I sometimes find it disheartening, then, how seldom I get to speak. Right now, we do not have an employed pulpit preacher at our congregation, and a group of men are distributing the preaching among a few guys in the congregation. I look at some upcoming topics, and I immediately think of the research I’ve done on that subject or how my line of work positions me perfectly to address that issue, and then someone else gets picked to talk. Sometimes months go by between my being able to exercise my one strong talent.
And it rankles when I feel passed over. I have to check my attitude when I see individuals who are not very good public speakers get placed in the pulpit again and again while I merely sit and take notes for the congregational blog, at times desperately trying to reword parts of their lessons to better communicate the points they are making. Then the speaking list for the next couple of months appears, and I see myself not on it again. I feel I’ve been punched in the stomach.

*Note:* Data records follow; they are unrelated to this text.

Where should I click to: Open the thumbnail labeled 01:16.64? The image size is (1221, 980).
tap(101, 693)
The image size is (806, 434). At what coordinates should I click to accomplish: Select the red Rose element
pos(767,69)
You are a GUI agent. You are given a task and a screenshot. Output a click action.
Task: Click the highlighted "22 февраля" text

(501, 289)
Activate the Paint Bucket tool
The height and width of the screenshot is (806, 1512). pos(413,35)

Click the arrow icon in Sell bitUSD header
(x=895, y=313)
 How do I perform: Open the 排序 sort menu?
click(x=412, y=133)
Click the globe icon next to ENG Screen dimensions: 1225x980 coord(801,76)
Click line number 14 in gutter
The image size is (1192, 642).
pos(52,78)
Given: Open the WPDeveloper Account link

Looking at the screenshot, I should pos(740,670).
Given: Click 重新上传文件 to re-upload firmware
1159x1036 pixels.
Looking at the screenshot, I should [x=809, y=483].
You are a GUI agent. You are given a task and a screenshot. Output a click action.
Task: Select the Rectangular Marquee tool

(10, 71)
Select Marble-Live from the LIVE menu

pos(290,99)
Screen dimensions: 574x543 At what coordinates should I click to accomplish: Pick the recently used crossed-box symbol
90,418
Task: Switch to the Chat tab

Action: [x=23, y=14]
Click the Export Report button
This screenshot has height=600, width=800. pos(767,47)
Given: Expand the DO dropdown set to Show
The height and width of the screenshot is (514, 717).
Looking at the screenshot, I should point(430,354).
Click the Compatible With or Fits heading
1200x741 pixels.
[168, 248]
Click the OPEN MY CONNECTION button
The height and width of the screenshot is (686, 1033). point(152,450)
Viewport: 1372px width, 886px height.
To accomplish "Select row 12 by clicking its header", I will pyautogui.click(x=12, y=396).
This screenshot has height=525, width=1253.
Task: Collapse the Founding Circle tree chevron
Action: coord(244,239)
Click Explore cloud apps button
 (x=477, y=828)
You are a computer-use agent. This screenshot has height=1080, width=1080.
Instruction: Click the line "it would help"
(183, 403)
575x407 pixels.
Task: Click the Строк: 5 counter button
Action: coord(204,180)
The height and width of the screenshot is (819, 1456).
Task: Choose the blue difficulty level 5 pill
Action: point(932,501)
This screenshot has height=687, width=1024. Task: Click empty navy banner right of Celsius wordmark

What sours my attitude all the more is that, in my own head, I think I know who is discouraging my inclusion as a speaker, and I think I know why – which leads to battling feelings of bitterness and resentment. I have to stop and check my attitude during Bible class, during meetings, even during social events. I’ve also had to quell a certain amount of internal participation discouragement in general, a feeling that makes me want to withdraw from participating altogether, so maybe I’ll stop accidentally reinforcing those negative stereotypes I think others have of me. I think, “If they’re just going to assume this of me anyway, why bother?”
But the truth is, I have to remind myself it comes down to pride. Yes, I’m a pretty good speaker – certainly better than average. But that should not afford me special treatment. I John 2:16 reminds us that pride is of the world; it has nothing to do with spiritual service. Mark 7:22 says that pride defiles a man, and Proverbs 29:23 says pride will ultimately bring you low. That’s what pride is doing to me when I let these things discourage me, when I let pride tell me that I don’t want to lead worship, or lead Bible class, or participate in other ways because that pride has been hurt.
What ways do you find pride getting in the way of your own godly service? In what ways do you catch yourself putting self before Christ? There are many ways our pride can misguide us, but we just have to be reflective, knowing that God lifts up the humbled heart, that he exalts the prostrate spirit. I think I know where I have to overcome pride in my own life. Where do you face similar challenges?